All Products
Search
Document Center

Simple Log Service:FAQ about the query and analysis of JSON logs

Last Updated:Dec 13, 2023

This topic provides answers to some frequently asked questions about the query and analysis of JSON logs.

Sample log

The examples that are described in this topic are based on the logs of the order processing system. The logs are in the following JSON format. Sample JSON log

  • request: indicates the order request information. The value is in the JSON format. A request can contain multiple orders for one user. An order includes the purchased products and the total payment for the products.

  • response: indicates the processing result of orders in a request.

    • If the request is successful, the value of the response field is SUCCESS.

    • If the request fails, the value of the response field contains errcode and msg information. The value is in the JSON format.

You can collect the log to Simple Log Service by using Logtail for query and analysis. For more information, see Collect logs in JSON mode.

How do I configure indexes?

Indexes are a structure for storage. Indexes are used to sort one or more columns of log data. You can query log data only after you configure indexes. When you configure indexes for a JSON log, take note of the following questions:

How do I select an index type?

Simple Log Service supports full-text indexes and field indexes. You can select an index type based on the following scenarios. For more information, see Create indexes.

  • If you want to query all fields in a log, we recommend that you create full-text indexes. If you want to query specific fields in a log, we recommend that you create field indexes for the fields to reduce indexing costs.

  • If you want to analyze fields by using SQL statements, you must create indexes and turn on Enable Analytics for the fields.

Note

If you configure full-text indexes and field indexes, the configurations of the field indexes take precedence in operations.
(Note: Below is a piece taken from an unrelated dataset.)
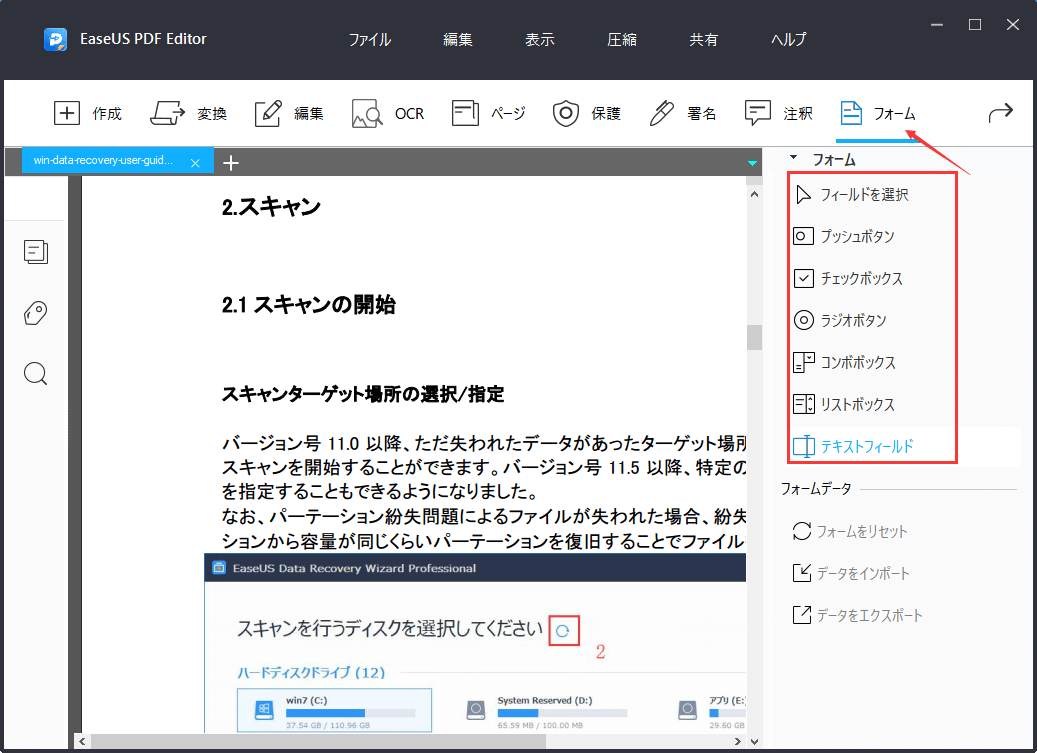
Task: Click the plus button to open new tab
Action: (231, 160)
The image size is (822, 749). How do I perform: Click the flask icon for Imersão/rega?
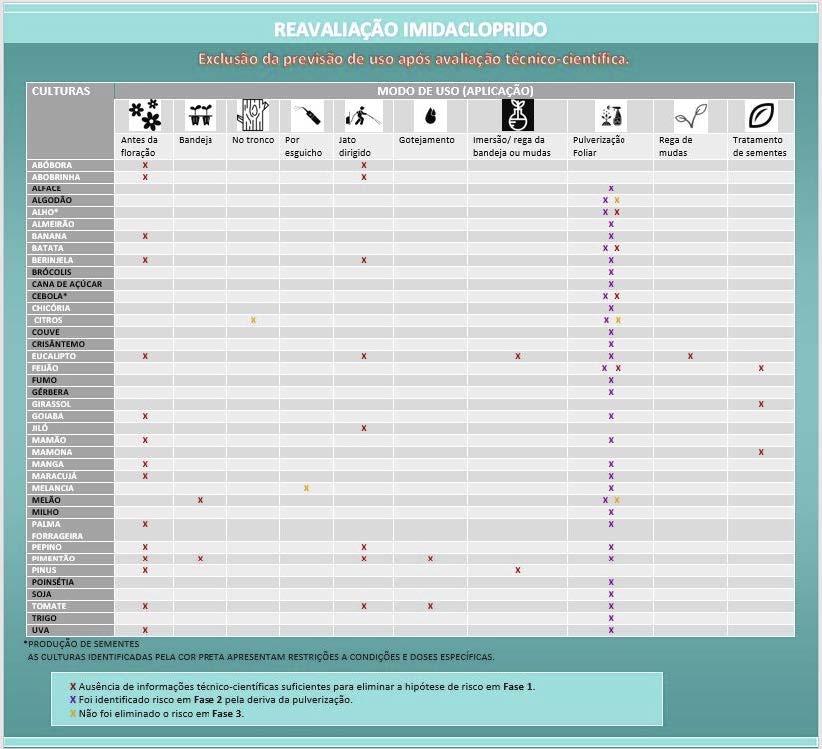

For example, if you want to analyze the request and response fields, you must create field indexes and turn on Enable Analytics for the fields.

How do I specify the data type for a field when I configure indexes for the field?

When you configure indexes for a field, you can specify the following data types for the field: text, long, double, and JSON. For more information, see Data types.

When you specify the JSON data type for a field, take note of the following instructions:

  • If the field value is not in a standard JSON format but contains JSON-formatted data, specify the text data type for the field. If the field value is in a standard JSON format, specify the JSON data type for the field.

    Note

    For partially valid JSON logs, Simple Log Service parses only the valid part.

  • If you specify the JSON data type for a field, the field is a JSON object. In this case, if you want to analyze a leaf node in the JSON object, you can create indexes for the leaf node. This helps accelerate the query and analysis of the leaf node but generates indexing fees.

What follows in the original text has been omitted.